In Pennsylvania, a medical malpractice lawsuit must be filed in the county where the alleged malpractice occurred.
The Superior Court in Pennsylvania recently reversed a trial court decision in a medical malpractice case that transferred venue from Philadelphia County to Berks County, sending the case back to Philadelphia County.
The case involved a premature infant who was being treated in the neonatal intensive care unit in a Berks County hospital. The infant underwent a transthoracic echocardiogram in Berks County, which was interpreted by a pediatric cardiologist working in a hospital in Philadelphia County. The Philadelphia cardiologist wrote a report of her findings, including her diagnosis and treatment plan. The diagnosis of the Philadelphia doctor was pulmonary hypertension requiring immediate treatment or intervention, which was to be forwarded to plaintiff’s treating providers in Berks County.

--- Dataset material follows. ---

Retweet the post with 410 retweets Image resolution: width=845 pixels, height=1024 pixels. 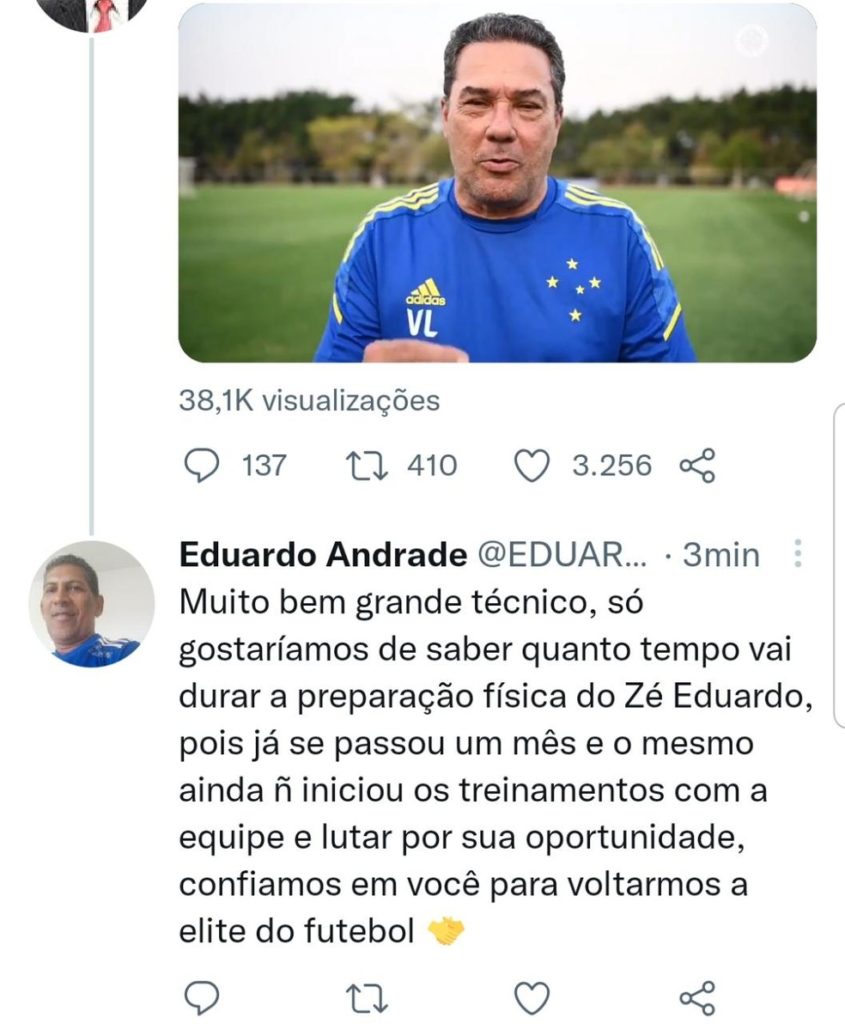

The complaint alleged that the Philadelphia County doctor and hospital staff failed to timely transmit the report to the Berks County providers. Thus, the infant plaintiff’s treatment was delayed, causing him harm.
The complaint did not dispute that the Philadelphia doctor made a proper diagnosis and devised a suitable treatment plan calling for the immediate transfer of the infant plaintiff to her care. Instead, it alleged that the Philadelphia doctor failed to furnish these services to the infant as quickly as was indicated because of the negligent failure of her and her staff to timely put the plan into effect. Plaintiffs asserted that the alleged failure of the Philadelphia doctor and the staff of the Philadelphia hospital to timely implement the treatment plan for the infant plaintiff in Philadelphia County constituted medical malpractice in Philadelphia. Plaintiffs sought venue in Philadelphia County.
The defendants argued that the plaintiffs failed to raise any allegations of professional negligence stemming from medical care provided to the child in Philadelphia County.
The trial court agreed, and transferred the case from Philadelphia County to Berks County. The trial judge found that the transmission of the doctor’s impressions, diagnoses, and treatment plan did not constitute “health care services” under the MCARE Act. Thus, the trial court found that the failure to timely transmit the results was purely ministerial and did not constitute medical malpractice.
The Superior Court reversed and sent the case back to Philadelphia County, concluding that the delay in putting the Philadelphia doctor’s treatment plan into effect amounted to negligent provision of health care services that caused harm to the infant. This negligence was not ministerial or clerical. The alleged errors of the Philadelphia doctor and staff caused delay in care to the infant plaintiff and constituted medical malpractice in Philadelphia.
In a medical malpractice claim, the cause of action arises where the alleged negligent acts occurred, not where the injury occurred. In this matter, the Superior Court found that Philadelphia County was where the health care services were provided and thus where the alleged malpractice occurred. As explained in the concurring opinion, the review and interpretation of the Berks County echocardiogram took place in Philadelphia County, the diagnosis and recommended course of action was rendered by a doctor in Philadelphia County, and the doctor in Philadelphia failed to transmit the results in a timely fashion. Thus, venue is proper in Philadelphia.
The Superior Court vacated the order transferring venue to Berks County and reinstated venue in Philadelphia County.
This is an important decision in an age where medical decisions are frequently being made virtually. It is not at all uncommon to have a study or test done at one facility, reviewed and interpreted by a doctor located somewhere else.